_Work order_
Give back every line of the data, transcribed exactly.

_Provided records_
::::::::

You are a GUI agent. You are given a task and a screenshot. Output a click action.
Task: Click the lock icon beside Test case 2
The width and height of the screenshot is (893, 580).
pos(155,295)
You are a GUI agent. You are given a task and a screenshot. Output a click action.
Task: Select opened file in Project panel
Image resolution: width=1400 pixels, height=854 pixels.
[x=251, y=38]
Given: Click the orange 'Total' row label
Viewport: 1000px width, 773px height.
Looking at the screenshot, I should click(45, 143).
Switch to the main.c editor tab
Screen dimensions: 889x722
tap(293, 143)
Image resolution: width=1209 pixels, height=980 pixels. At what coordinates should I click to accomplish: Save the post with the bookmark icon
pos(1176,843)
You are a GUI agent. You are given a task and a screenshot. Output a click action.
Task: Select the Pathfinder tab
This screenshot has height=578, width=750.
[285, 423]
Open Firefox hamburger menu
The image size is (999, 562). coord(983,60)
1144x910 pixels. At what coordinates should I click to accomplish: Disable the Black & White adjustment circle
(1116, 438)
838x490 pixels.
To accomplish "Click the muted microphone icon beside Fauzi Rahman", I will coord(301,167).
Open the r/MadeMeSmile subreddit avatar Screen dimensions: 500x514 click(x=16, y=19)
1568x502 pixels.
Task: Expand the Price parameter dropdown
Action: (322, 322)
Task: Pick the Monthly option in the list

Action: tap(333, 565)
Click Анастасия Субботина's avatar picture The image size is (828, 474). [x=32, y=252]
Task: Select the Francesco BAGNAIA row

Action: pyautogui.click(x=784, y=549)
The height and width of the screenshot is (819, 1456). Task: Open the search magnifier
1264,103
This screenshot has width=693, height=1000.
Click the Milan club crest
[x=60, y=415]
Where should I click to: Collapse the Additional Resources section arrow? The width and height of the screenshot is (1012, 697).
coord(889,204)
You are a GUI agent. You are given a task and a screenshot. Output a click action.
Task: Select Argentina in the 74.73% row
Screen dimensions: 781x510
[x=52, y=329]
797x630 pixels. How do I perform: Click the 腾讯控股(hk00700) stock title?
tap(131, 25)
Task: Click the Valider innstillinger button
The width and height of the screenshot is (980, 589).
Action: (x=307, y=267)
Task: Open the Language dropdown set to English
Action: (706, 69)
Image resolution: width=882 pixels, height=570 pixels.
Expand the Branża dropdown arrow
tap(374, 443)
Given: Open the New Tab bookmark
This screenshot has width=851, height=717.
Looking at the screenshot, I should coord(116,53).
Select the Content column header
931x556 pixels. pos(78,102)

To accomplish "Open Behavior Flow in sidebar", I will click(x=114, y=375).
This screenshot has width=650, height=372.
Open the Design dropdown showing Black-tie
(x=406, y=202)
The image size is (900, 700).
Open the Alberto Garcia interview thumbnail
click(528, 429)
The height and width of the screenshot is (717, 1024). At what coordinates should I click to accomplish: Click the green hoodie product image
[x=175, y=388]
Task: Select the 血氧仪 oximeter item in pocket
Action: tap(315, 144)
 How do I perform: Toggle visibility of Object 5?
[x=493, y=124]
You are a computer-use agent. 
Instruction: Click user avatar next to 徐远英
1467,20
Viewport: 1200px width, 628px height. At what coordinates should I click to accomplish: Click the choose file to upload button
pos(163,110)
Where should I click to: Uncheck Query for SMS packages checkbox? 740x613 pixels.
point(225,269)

::::::::

_Solution to the exercise_
You are a GUI agent. You are given a task and a screenshot. Output a click action.
Task: Click the lock icon beside Test case 2
The width and height of the screenshot is (893, 580).
pos(155,295)
You are a GUI agent. You are given a task and a screenshot. Output a click action.
Task: Select opened file in Project panel
Image resolution: width=1400 pixels, height=854 pixels.
[x=251, y=38]
Given: Click the orange 'Total' row label
Viewport: 1000px width, 773px height.
Looking at the screenshot, I should click(45, 143).
Switch to the main.c editor tab
Screen dimensions: 889x722
tap(293, 143)
Image resolution: width=1209 pixels, height=980 pixels. At what coordinates should I click to accomplish: Save the post with the bookmark icon
pos(1176,843)
You are a GUI agent. You are given a task and a screenshot. Output a click action.
Task: Select the Pathfinder tab
This screenshot has height=578, width=750.
[285, 423]
Open Firefox hamburger menu
The image size is (999, 562). coord(983,60)
1144x910 pixels. At what coordinates should I click to accomplish: Disable the Black & White adjustment circle
(1116, 438)
838x490 pixels.
To accomplish "Click the muted microphone icon beside Fauzi Rahman", I will coord(301,167).
Open the r/MadeMeSmile subreddit avatar Screen dimensions: 500x514 click(x=16, y=19)
1568x502 pixels.
Task: Expand the Price parameter dropdown
Action: (322, 322)
Task: Pick the Monthly option in the list

Action: tap(333, 565)
Click Анастасия Субботина's avatar picture The image size is (828, 474). [x=32, y=252]
Task: Select the Francesco BAGNAIA row

Action: pyautogui.click(x=784, y=549)
The height and width of the screenshot is (819, 1456). Task: Open the search magnifier
1264,103
This screenshot has width=693, height=1000.
Click the Milan club crest
[x=60, y=415]
Where should I click to: Collapse the Additional Resources section arrow? The width and height of the screenshot is (1012, 697).
coord(889,204)
You are a GUI agent. You are given a task and a screenshot. Output a click action.
Task: Select Argentina in the 74.73% row
Screen dimensions: 781x510
[x=52, y=329]
797x630 pixels. How do I perform: Click the 腾讯控股(hk00700) stock title?
tap(131, 25)
Task: Click the Valider innstillinger button
The width and height of the screenshot is (980, 589).
Action: (x=307, y=267)
Task: Open the Language dropdown set to English
Action: (706, 69)
Image resolution: width=882 pixels, height=570 pixels.
Expand the Branża dropdown arrow
tap(374, 443)
Given: Open the New Tab bookmark
This screenshot has width=851, height=717.
Looking at the screenshot, I should coord(116,53).
Select the Content column header
931x556 pixels. pos(78,102)

To accomplish "Open Behavior Flow in sidebar", I will click(x=114, y=375).
This screenshot has width=650, height=372.
Open the Design dropdown showing Black-tie
(x=406, y=202)
The image size is (900, 700).
Open the Alberto Garcia interview thumbnail
click(528, 429)
The height and width of the screenshot is (717, 1024). At what coordinates should I click to accomplish: Click the green hoodie product image
[x=175, y=388]
Task: Select the 血氧仪 oximeter item in pocket
Action: tap(315, 144)
 How do I perform: Toggle visibility of Object 5?
[x=493, y=124]
You are a computer-use agent. 
Instruction: Click user avatar next to 徐远英
1467,20
Viewport: 1200px width, 628px height. At what coordinates should I click to accomplish: Click the choose file to upload button
pos(163,110)
Where should I click to: Uncheck Query for SMS packages checkbox? 740x613 pixels.
point(225,269)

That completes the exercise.